Three shipping-industry groups — the Long Beach Board of Harbor Commissioners, the Steamship Association of California and the Propeller Club — issued a formal statement saying they want the breakwater left alone. They claim the anchorage area it provides is needed so ships can refuel, repair and ride out storms. And they call the plan to create an underwater reef an accident waiting to happen. “If a ship were to hit the reef and tear out its hull, the environmental, economic and human loss would be catastrophic,” wrote Propeller Club president Gerald Fisher.

But Gordon LaBedz, of the Breakwater Task Force, thinks such concerns are ill-founded.

“Captains know how to navigate ships,” says LaBedz. “All they’d have to do is mark the area with buoys and chart it on maps.”

And LaBedz says Long Beach doesn’t need to become an overflow parking lot for ships. “Containerized shipping put an end to that. These days, the ships are offloaded by cranes so fast, they’re in and out. They never line up anymore. The Port’s just being greedy.”

To date, City Hall hasn’t warmed to the task-force plan. Phil Hester, director of Parks, Recreation and Marine, says the city hasn’t formed an official position.
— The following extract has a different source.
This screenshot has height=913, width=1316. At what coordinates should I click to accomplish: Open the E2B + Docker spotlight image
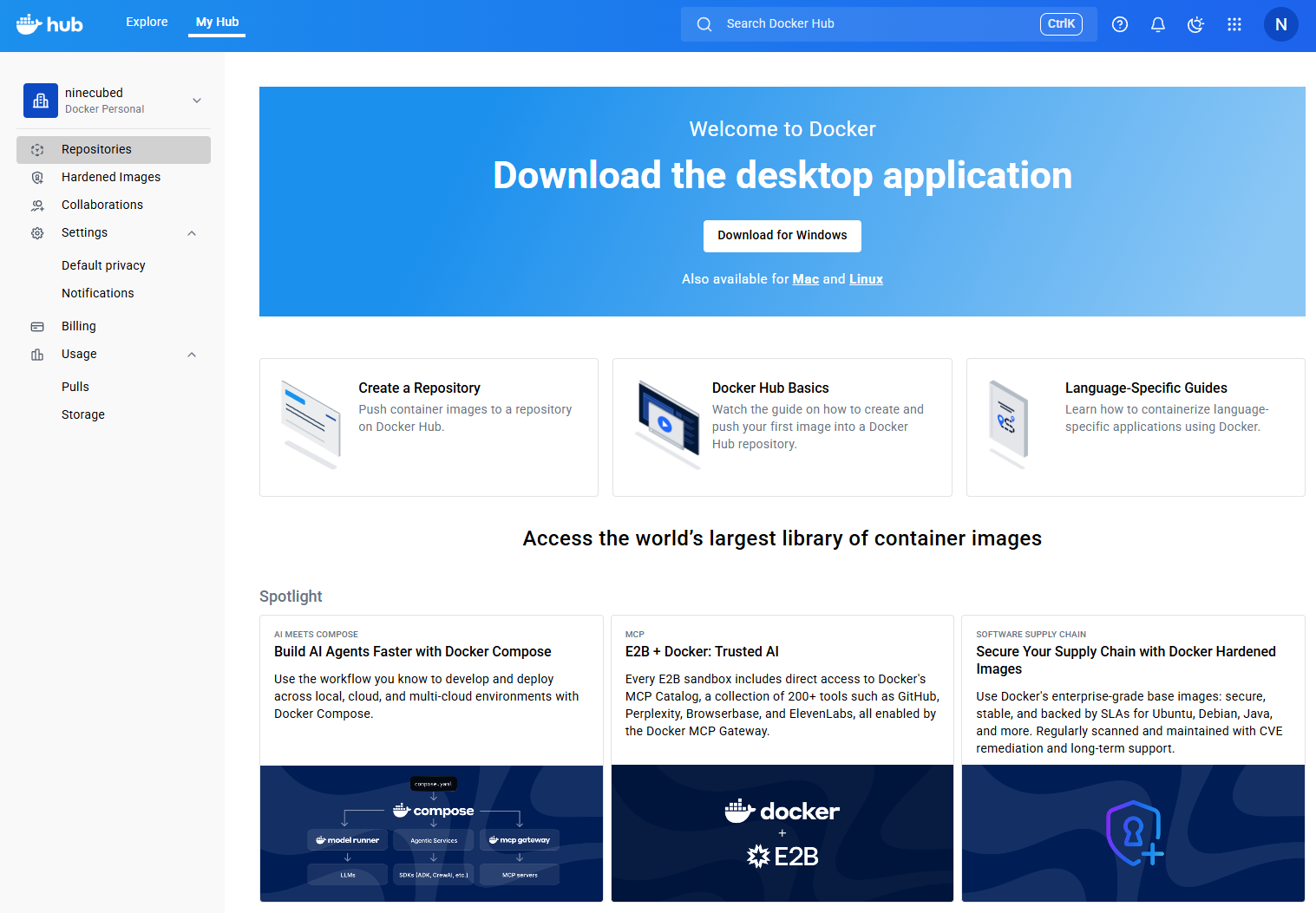(x=782, y=833)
Mayor Beverly O’Neill, a peninsula resident, would not comment. But mayoral Chief of Staff Randal Hernandez says sinking the breakwater would rock too many political boats: “We just can’t go out there and blow it up. Many interests are at stake.”

And the head of the city’s Convention and Tourist Bureau, Linda Howell DiMario, says waves could be bad for Long Beach’s economy.

“Our future cannot depend upon day-trippers who park their van and grab a doughnut and coffee on their way to surf the big one,” says DiMario. “We’ve always been forthright in marketing our beaches the way they are. We tell people that we have a safe and nonthreatening beach.”

Still, the task force says it isn’t going away. Over 70 percent of Long Beach residents support sinking the breakwater, according to polls by the Surfrider Foundation. And surveys by the Belmont Shores Improvement Association and the Bluff Park Neighborhood Association reflect that bringing back waves is a popular idea.

And Morris at the Scripps Institute says the cost for re-configuration won’t be that high. He insists that port structures and the oil islands were all designed for open-ocean conditions.

“A natural beach doesn’t need our protection,” says Morris. “It’s been protecting itself for millions of years. Besides, Long Beach doesn’t experience storm waves as large as most of Southern California. It sits in a protected bay. That’s why it was picked for a harbor to begin with.”

No breakwater in the world has ever been torn down. But Long Beach’s Breakwater Task Force hopes to join the trend in removing once-prized public-works proj-ects — such as dams — that have outlived their usefulness.

“What the city and peninsula don’t see is that we’re really on their side,” says Murphy. “Sinking the breakwater would restore the shoreline and increase tourism. People would want to visit this beach again. But it’s hard for some people to see removing something as progress. Especially those who grew up thinking progress meant pouring more concrete.”